## WORK ORDER
In the entries below, find each line with the word "question" and pull it out.

Stored data entries:
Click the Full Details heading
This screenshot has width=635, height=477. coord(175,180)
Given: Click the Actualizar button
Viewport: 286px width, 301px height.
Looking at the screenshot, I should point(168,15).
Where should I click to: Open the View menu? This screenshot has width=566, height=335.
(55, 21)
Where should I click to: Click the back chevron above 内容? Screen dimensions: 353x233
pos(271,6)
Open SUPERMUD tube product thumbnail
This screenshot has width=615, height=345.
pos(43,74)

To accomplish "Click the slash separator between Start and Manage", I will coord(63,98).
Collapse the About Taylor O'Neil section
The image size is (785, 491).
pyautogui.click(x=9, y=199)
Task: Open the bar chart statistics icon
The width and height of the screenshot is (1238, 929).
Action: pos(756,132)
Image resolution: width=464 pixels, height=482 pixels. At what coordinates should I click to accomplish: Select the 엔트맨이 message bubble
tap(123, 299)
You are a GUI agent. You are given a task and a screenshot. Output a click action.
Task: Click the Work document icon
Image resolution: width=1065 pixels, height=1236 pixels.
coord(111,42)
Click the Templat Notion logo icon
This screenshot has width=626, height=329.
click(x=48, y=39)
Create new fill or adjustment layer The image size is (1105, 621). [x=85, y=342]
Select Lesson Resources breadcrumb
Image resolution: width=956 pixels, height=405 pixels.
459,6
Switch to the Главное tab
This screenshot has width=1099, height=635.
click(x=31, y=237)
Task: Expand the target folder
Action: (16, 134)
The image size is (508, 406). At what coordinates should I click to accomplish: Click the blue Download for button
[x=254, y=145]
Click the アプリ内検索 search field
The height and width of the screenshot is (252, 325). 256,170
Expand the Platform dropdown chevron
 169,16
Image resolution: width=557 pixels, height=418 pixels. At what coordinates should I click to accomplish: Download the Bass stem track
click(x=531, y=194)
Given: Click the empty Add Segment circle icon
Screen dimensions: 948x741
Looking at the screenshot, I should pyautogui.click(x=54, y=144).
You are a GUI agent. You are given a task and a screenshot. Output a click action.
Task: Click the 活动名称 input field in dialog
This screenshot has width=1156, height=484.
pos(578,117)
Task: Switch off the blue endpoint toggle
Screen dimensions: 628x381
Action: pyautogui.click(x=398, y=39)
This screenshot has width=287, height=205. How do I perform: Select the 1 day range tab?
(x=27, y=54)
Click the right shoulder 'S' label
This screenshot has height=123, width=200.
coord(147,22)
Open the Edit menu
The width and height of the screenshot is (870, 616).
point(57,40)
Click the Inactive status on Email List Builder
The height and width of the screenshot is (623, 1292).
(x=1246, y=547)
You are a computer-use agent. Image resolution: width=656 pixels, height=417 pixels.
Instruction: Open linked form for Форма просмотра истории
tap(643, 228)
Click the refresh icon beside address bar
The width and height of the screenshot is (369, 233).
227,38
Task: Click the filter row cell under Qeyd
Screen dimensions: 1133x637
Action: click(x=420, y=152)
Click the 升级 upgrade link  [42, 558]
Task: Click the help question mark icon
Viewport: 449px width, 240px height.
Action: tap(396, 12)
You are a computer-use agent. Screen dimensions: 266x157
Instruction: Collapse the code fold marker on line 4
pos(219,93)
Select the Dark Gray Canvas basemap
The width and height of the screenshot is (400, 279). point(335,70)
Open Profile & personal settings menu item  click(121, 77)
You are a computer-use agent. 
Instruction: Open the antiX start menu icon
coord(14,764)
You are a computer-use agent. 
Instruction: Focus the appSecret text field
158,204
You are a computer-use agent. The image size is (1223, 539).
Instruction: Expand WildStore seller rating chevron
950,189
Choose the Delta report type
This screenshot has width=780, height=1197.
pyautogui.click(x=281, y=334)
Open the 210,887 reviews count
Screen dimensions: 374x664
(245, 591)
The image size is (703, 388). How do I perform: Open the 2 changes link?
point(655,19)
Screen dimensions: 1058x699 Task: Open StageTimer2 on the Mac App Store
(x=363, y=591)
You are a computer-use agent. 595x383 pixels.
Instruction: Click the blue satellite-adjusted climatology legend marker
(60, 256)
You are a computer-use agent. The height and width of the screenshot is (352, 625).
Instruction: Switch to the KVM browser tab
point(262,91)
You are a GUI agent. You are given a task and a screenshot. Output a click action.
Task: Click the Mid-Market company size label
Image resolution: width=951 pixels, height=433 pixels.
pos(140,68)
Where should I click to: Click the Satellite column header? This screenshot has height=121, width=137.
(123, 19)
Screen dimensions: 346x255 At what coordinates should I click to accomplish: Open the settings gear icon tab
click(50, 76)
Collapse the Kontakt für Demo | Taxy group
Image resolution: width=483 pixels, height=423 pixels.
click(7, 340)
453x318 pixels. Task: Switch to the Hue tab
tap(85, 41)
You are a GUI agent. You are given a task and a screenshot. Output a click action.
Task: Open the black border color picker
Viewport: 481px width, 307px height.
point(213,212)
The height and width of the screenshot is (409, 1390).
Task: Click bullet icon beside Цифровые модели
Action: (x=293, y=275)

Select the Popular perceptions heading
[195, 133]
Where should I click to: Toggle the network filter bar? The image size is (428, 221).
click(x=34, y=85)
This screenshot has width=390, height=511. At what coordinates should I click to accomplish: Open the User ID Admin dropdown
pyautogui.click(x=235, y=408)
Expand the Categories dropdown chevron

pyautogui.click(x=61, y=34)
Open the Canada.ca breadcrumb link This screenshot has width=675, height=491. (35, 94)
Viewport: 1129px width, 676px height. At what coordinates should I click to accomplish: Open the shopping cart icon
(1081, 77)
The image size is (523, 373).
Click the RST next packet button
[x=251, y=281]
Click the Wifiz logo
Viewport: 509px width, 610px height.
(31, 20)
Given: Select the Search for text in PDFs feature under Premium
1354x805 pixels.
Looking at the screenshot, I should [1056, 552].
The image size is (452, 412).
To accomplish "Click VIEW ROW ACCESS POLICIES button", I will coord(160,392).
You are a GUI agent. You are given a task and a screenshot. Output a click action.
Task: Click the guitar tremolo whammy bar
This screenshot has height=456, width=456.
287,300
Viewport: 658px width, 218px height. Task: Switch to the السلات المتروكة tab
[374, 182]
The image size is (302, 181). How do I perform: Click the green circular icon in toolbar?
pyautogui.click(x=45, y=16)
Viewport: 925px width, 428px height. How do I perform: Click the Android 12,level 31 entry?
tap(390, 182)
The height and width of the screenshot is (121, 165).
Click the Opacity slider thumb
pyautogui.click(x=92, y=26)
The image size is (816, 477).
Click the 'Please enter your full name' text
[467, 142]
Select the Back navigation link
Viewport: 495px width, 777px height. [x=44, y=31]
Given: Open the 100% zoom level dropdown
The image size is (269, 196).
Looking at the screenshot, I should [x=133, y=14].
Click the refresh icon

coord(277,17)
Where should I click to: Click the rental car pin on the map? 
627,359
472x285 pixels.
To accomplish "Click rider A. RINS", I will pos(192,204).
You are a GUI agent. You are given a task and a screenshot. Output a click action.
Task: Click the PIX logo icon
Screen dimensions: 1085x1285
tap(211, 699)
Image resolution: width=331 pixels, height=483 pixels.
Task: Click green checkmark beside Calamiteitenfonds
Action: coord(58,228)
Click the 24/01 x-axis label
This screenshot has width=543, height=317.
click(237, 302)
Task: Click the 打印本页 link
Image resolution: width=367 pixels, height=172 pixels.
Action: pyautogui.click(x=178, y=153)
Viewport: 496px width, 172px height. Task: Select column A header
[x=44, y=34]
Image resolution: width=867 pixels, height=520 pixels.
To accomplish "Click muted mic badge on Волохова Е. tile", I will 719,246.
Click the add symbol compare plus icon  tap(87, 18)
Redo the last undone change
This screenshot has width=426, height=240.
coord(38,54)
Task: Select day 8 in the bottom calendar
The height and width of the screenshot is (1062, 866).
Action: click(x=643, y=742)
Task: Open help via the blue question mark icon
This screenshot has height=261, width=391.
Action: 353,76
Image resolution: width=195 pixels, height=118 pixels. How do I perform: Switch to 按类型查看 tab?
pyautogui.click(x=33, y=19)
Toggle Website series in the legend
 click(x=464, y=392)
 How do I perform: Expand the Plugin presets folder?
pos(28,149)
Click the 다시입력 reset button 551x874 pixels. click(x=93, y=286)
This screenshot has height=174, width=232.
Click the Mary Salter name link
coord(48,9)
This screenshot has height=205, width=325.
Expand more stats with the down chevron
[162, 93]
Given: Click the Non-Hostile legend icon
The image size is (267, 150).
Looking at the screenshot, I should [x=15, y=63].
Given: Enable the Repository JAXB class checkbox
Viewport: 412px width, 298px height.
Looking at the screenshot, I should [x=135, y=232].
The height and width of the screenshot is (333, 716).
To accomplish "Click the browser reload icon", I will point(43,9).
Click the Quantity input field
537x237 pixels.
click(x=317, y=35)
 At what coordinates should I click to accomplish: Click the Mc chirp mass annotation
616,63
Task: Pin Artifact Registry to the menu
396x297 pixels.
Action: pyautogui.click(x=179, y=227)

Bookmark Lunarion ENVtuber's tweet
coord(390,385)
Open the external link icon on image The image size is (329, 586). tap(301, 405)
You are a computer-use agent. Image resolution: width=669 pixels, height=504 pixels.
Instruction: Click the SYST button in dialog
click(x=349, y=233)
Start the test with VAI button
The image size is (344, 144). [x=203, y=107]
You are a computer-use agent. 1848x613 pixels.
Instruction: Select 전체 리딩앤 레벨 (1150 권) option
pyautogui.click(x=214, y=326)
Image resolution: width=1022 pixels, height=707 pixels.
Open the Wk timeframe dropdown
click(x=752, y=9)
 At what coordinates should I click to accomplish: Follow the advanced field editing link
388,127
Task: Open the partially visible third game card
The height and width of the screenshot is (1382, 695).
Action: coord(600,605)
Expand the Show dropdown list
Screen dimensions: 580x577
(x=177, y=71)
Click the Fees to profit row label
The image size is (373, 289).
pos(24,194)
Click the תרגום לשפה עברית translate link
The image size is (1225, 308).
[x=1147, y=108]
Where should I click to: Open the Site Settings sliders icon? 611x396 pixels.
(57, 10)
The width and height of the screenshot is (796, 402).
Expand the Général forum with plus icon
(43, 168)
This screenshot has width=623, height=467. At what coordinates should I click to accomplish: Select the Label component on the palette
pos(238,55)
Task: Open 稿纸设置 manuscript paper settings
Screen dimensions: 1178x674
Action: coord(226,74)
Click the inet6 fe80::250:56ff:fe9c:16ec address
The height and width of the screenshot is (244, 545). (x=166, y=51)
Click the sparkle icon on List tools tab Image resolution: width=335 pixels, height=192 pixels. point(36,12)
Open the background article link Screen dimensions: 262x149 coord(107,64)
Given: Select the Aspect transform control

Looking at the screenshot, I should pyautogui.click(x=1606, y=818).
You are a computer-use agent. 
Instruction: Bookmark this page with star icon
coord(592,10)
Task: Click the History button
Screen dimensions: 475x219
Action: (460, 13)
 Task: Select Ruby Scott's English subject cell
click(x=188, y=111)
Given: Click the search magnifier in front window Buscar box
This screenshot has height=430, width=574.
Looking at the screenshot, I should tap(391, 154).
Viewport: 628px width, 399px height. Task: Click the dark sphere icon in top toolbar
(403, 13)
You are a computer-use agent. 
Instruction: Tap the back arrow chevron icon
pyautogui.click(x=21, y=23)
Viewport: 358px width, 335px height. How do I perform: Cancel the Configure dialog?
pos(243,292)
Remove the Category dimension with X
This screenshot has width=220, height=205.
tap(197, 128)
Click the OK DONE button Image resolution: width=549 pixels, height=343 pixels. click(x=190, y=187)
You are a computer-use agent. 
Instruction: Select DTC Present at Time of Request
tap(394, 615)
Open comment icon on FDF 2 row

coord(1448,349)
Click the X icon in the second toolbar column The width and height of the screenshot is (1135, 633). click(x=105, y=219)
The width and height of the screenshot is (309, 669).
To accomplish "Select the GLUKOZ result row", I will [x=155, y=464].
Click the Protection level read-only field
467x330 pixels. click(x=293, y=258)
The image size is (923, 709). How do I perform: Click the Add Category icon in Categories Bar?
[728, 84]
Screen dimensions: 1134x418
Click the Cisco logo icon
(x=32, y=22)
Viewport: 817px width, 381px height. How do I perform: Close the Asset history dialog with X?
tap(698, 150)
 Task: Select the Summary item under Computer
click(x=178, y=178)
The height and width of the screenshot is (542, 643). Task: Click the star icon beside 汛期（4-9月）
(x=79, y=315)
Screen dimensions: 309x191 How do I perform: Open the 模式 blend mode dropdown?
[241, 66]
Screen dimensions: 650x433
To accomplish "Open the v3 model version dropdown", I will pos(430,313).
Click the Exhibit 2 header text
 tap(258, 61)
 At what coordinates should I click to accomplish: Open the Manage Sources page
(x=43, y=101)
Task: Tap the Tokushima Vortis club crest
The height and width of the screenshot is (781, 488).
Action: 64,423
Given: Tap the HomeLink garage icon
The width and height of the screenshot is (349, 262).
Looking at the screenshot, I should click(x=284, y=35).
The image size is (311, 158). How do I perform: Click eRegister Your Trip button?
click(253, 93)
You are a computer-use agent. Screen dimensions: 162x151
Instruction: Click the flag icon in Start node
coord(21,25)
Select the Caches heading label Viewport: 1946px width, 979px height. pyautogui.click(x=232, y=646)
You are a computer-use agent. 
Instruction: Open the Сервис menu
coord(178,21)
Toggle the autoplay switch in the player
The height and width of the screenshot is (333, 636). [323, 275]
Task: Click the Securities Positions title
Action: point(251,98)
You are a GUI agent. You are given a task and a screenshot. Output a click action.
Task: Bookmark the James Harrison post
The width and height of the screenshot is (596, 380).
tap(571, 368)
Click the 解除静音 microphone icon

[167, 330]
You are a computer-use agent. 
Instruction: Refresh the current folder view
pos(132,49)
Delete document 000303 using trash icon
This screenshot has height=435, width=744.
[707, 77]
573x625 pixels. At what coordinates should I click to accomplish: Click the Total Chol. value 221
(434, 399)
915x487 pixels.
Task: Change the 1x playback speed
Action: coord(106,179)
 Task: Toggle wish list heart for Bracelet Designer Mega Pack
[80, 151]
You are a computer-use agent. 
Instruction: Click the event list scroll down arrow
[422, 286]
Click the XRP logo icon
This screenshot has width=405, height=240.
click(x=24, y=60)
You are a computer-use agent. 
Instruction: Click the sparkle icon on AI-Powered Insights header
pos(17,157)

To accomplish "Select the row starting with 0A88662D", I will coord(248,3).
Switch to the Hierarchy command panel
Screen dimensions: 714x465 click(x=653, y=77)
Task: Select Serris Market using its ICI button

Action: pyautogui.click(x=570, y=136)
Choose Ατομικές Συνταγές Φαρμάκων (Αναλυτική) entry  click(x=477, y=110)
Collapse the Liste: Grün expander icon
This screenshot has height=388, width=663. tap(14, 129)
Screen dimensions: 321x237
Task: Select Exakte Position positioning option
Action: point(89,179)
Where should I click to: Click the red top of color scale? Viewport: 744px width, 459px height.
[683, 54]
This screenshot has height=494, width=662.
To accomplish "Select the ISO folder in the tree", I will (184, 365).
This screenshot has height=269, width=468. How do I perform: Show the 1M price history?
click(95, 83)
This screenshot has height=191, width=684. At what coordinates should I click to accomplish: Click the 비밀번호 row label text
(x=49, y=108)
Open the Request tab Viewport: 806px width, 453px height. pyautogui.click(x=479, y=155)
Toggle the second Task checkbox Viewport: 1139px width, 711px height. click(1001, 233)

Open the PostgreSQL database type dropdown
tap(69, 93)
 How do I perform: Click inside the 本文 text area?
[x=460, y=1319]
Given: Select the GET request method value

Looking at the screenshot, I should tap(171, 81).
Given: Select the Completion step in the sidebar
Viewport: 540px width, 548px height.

## OUTPUT FOR THIS TASK
Task: Click the help question mark icon
Task: Open help via the blue question mark icon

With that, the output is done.